Renaissance é tudo o que Beyoncé nos prometeu, um conjunto de 16 músicas que nos fazem querer sair de casa e ir dançar no meio das multidões, algo impossível de se fazer nos últimos dois anos (pelo menos de consciência tranquila). As homenagens a músicas dos anos 70 e 90 não são coincidência, não fosse Beyoncé o génio criativo que se provou ser ao longo dos seus 25 anos de carreira. A artista americana faz referências frequentes ao disco e ao nascimento do dance, como forma de extrapolar a alegria feroz destes géneros musicais. Mas mesmo assim, experimentando estilos que ainda lhe são novos, a Queen Bey não perde a sua identidade. Esta nova versão da Beyoncé é extremamente orgânica, incorporando-se na sua discografia anterior, com uma influência forte dos seus projetos mais recentes, em particular The Gift, desenvolvido para o remake de O Rei Leão de 2019. A influência de afrobeats é sentida um pouco por todo o álbum mesmo quando outros pontos de referências musicais são utilizados.
Não podíamos deixar de mencionar a forte inspiração na voguing scene, sentida imediatamente no single do álbum, Break My Soul, distinta imediatamente pelo seu ritmo, acompanhado pela voz de Big Freedia, um ícone da cultura queer.

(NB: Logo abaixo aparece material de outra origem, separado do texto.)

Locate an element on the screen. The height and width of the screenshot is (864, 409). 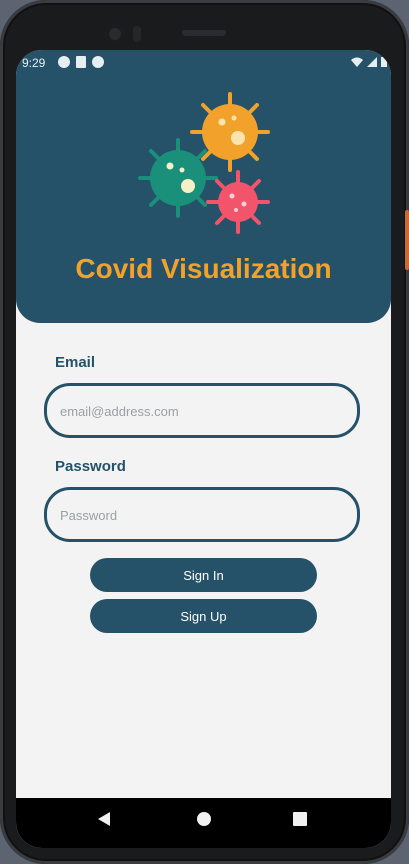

Sente-se também em Pure/Honey, o clímax desta inspiração de certa forma. Com a produção de Honey Dijon, Beyoncé mergulha em música explicitamente queer. Este facto é assumido pela artista, declarando este como uma homenagem à club scene e, acima de tudo, ao seu tio que morreu devido a complicações com o vírus do HIV. Segundo Beyoncé, este foi responsável por lhe apresentar a cultura queer, uma parte essencial da sua educação musical de acordo com a mesma. Este tributo não se sente apenas nas influências musicais, os próprios temas são assumidamente baseados na cultura e linguagem da comunidade LGBTQIA+. Beyoncé, em metamorfose constante, apresenta-nos novamente uma versão de si mesma que é, de alguma forma, melhor do que a anterior. Renaissance é precisamente aquilo que Beyoncé nos prometeu, é uma celebração da vida livre de discriminação, ódio ou medo. É um espaço seguro para nos sentirmos confiantes, para celebrar a vida pós-pandemia, para sentirmos o êxtase do retorno à pista de dança.